# Task to carry out
Every record must be restated exactly. Drop the images.

# Records shown

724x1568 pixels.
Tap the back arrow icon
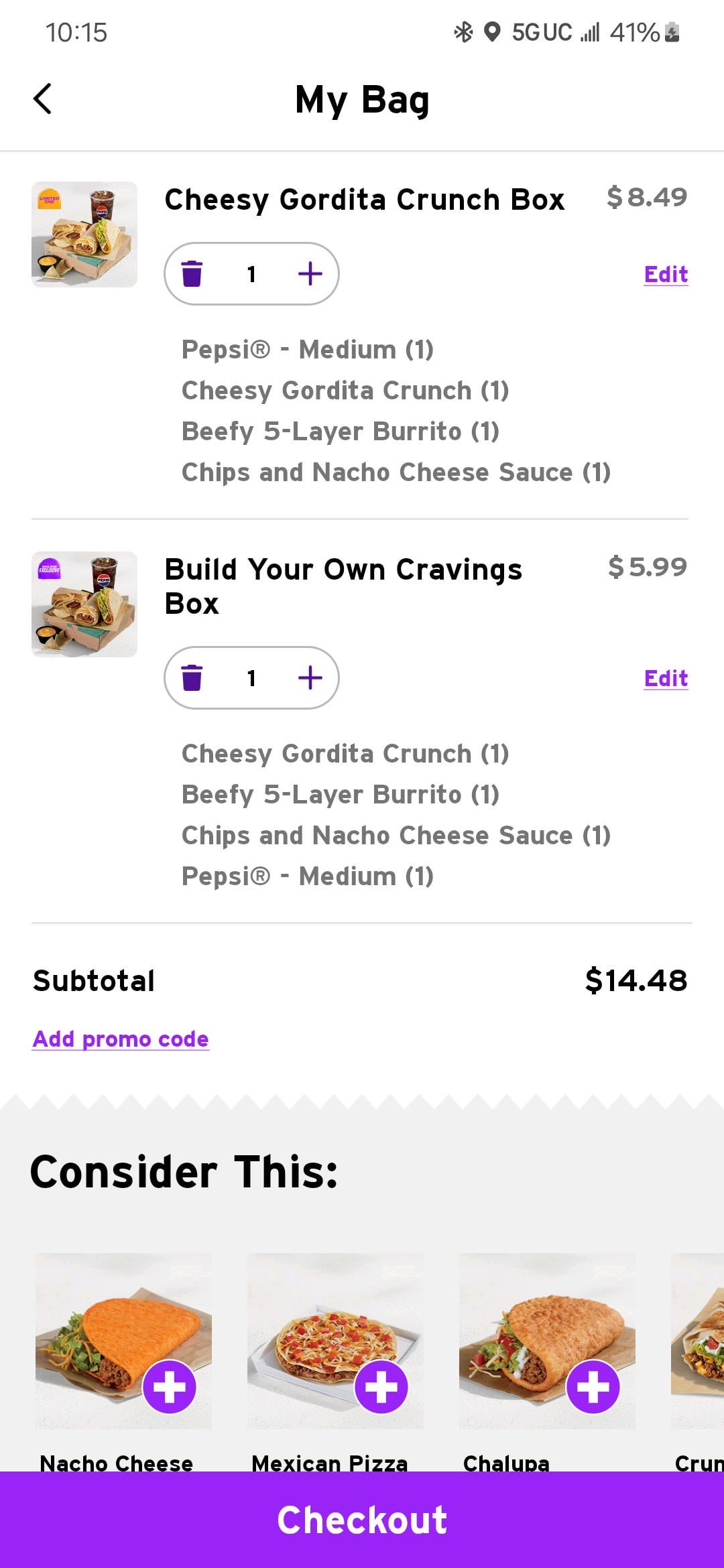click(43, 99)
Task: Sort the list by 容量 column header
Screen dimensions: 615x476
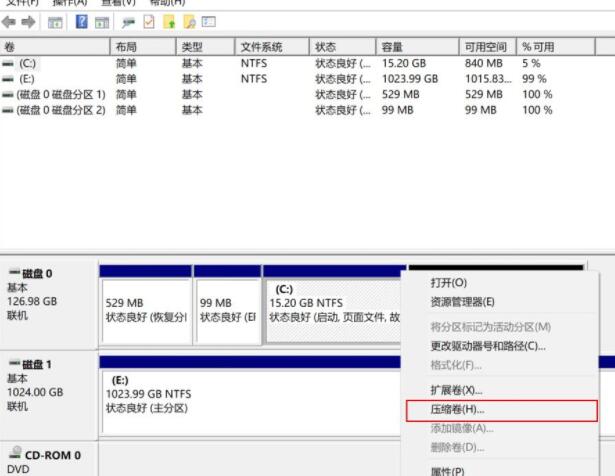Action: coord(391,47)
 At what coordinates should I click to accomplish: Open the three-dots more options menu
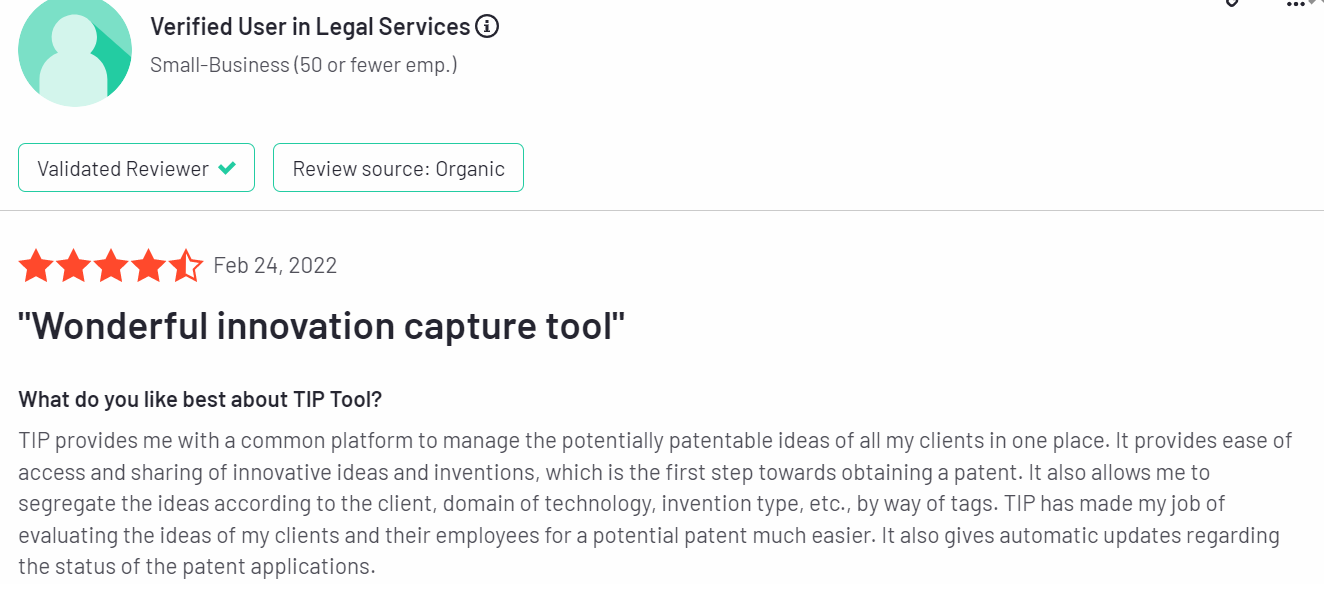pyautogui.click(x=1296, y=3)
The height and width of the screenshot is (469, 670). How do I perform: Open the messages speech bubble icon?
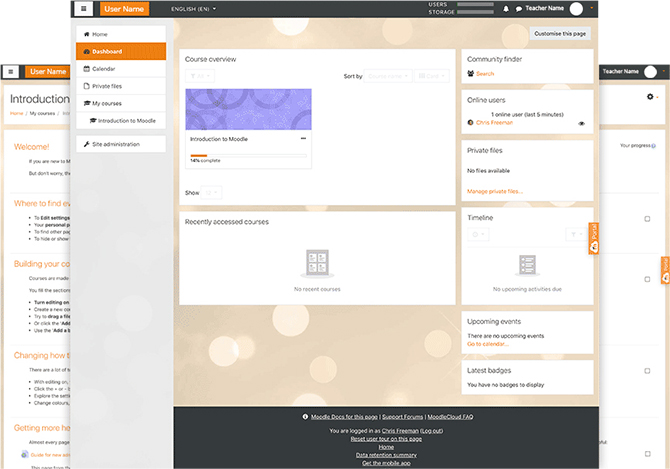click(518, 9)
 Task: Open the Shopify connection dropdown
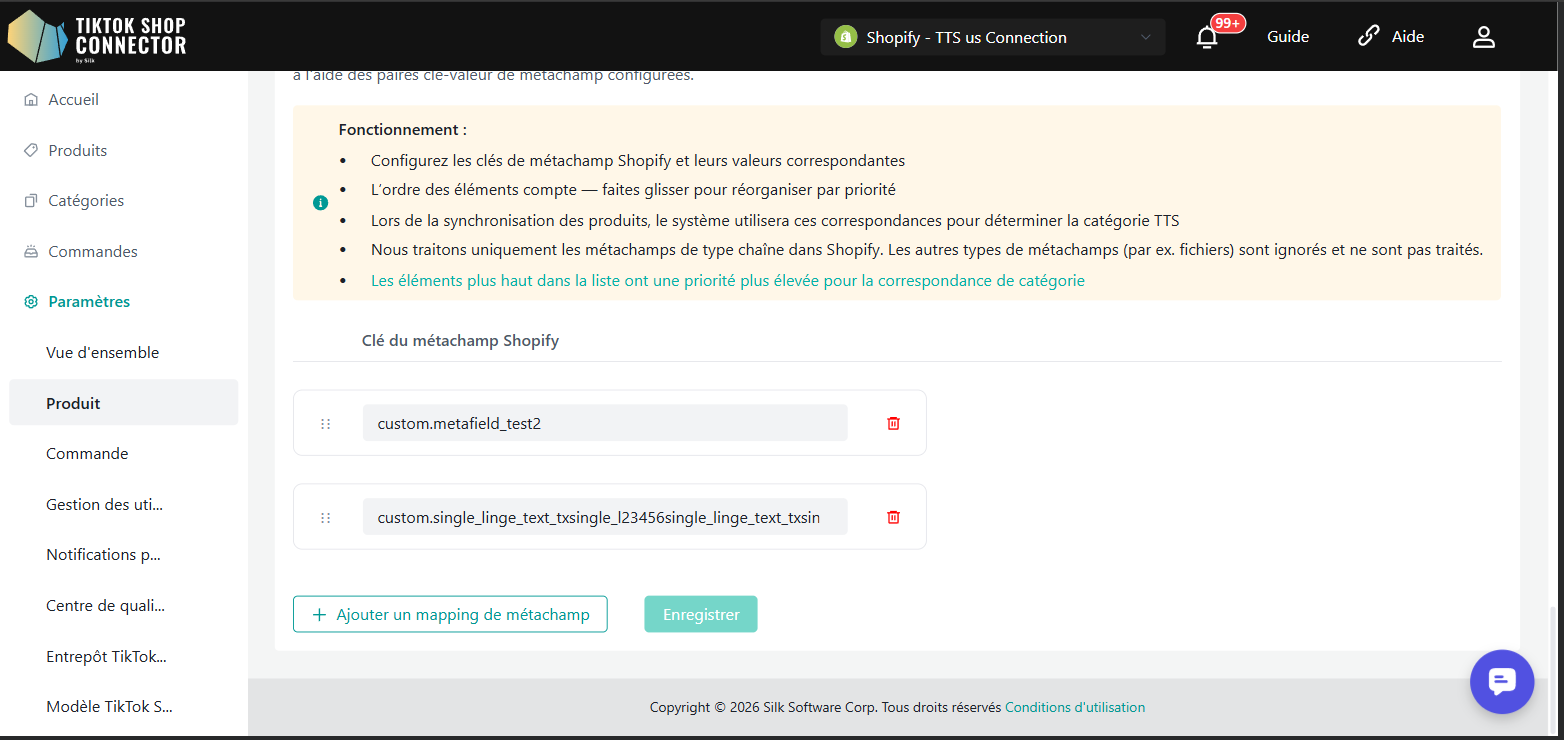(x=992, y=37)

# Solution
724x1568 pixels.
Tap the back arrow icon
click(43, 99)
Task: Sort the list by 容量 column header
Screen dimensions: 615x476
Action: coord(391,47)
 At what coordinates should I click to accomplish: Open the three-dots more options menu
pyautogui.click(x=1296, y=3)
The height and width of the screenshot is (469, 670). How do I perform: Open the messages speech bubble icon?
click(518, 9)
 Task: Open the Shopify connection dropdown
(x=992, y=37)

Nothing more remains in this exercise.